In the material below, begin at the line that has "Click page number 15 beside Endnotes", stop after the line that has "The image size is (518, 239).", and transcribe those lines exactly, without pictures.
====== RECORDS ======
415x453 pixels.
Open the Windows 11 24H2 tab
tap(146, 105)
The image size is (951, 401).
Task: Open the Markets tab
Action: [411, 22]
======
====== RECORDS ======
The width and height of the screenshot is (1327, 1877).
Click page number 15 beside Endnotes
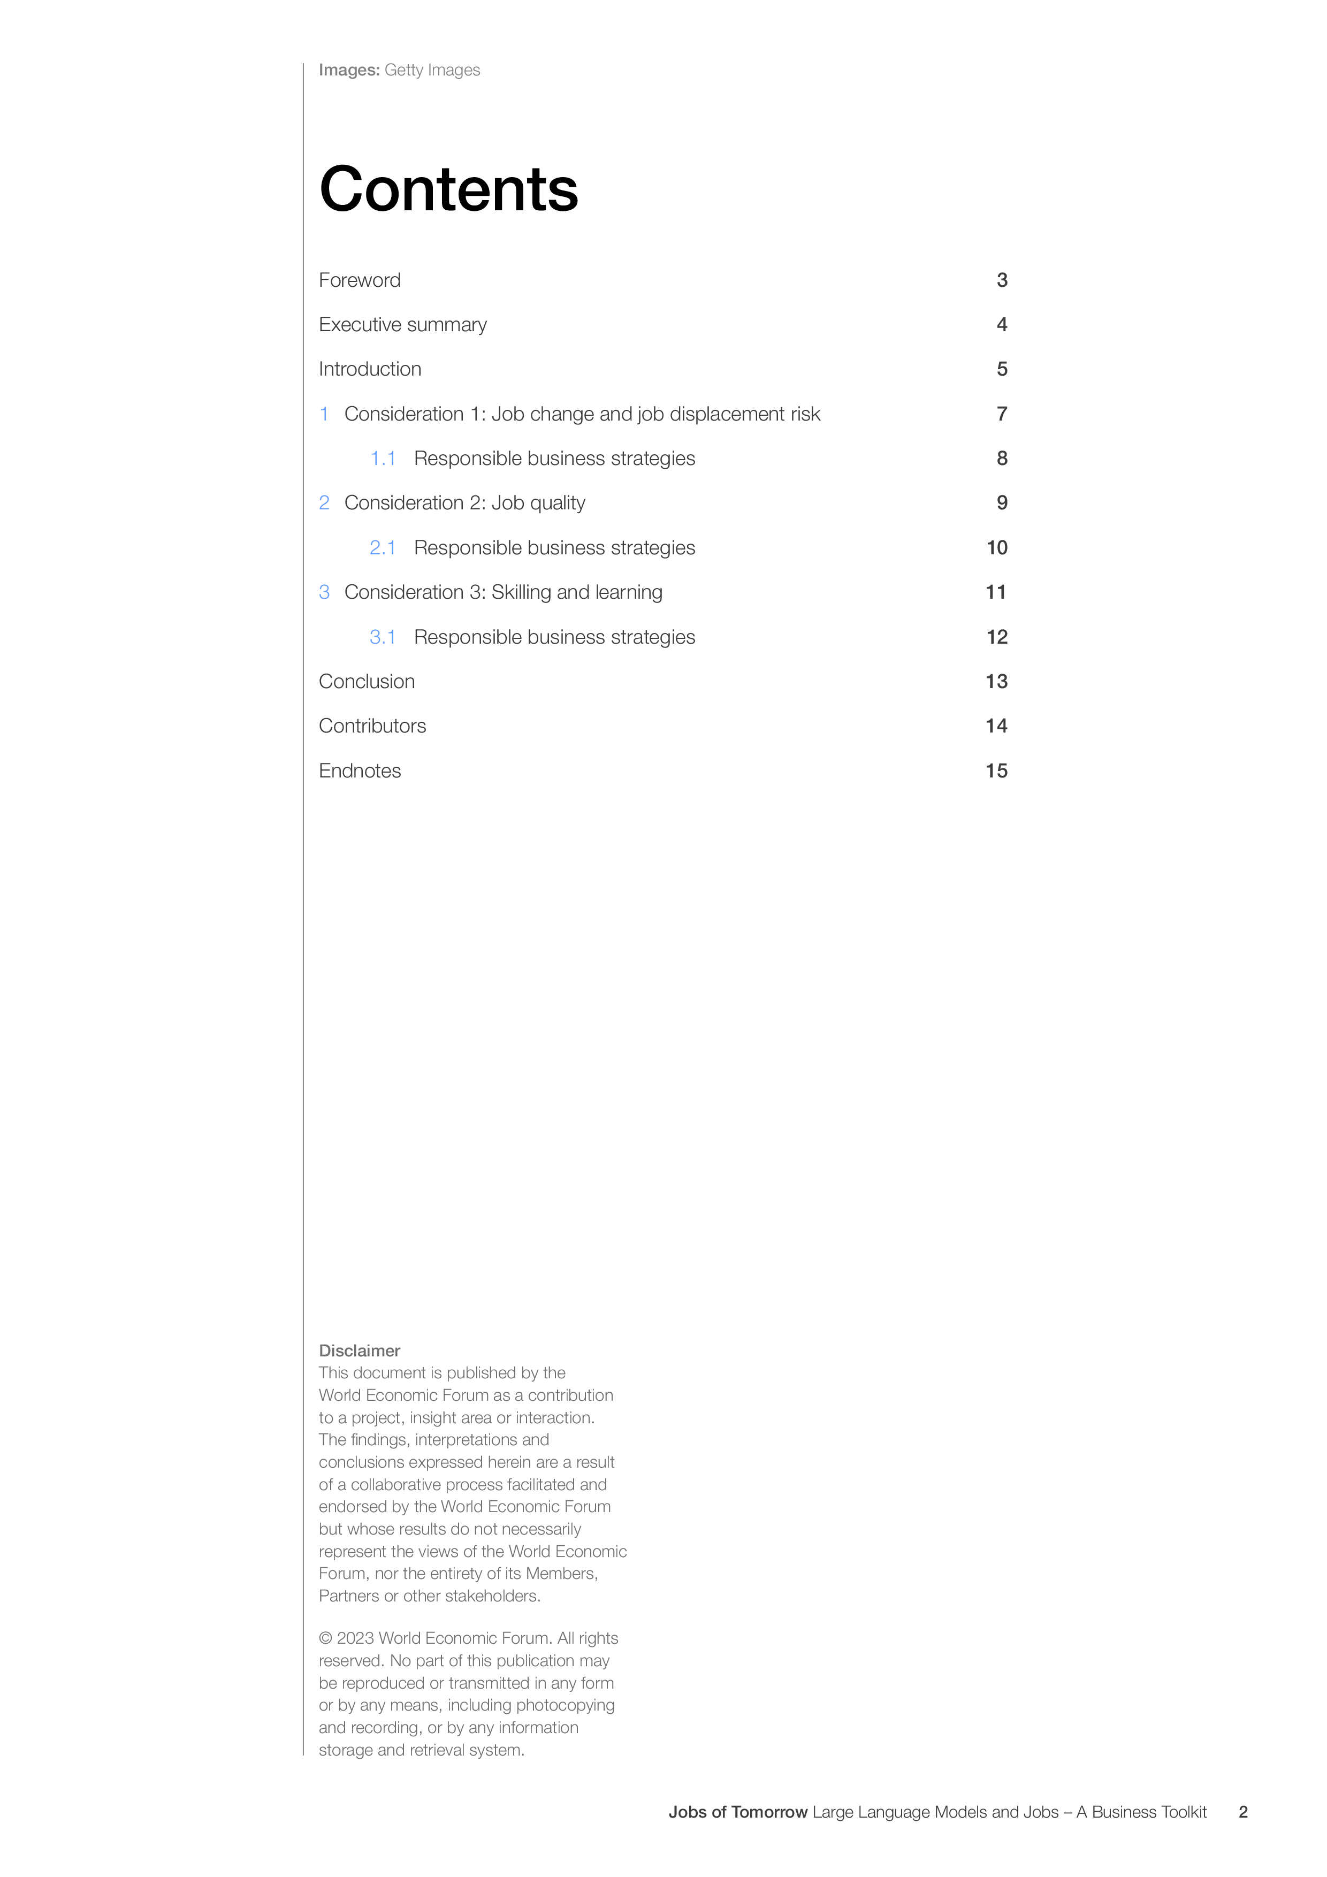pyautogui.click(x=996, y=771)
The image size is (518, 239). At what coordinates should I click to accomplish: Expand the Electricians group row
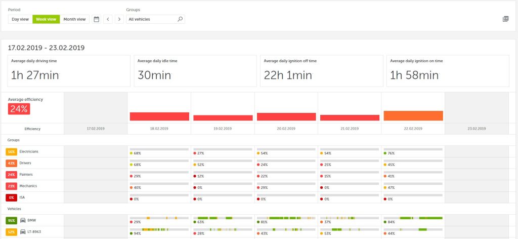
======
====== RECORDS ======
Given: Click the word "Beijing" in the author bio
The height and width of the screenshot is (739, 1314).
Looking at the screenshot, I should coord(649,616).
======
SOLVED EXERCISE:
Click page number 15 beside Endnotes
pyautogui.click(x=996, y=771)
The image size is (518, 239). At what coordinates should I click to accomplish: Expand the Electricians group row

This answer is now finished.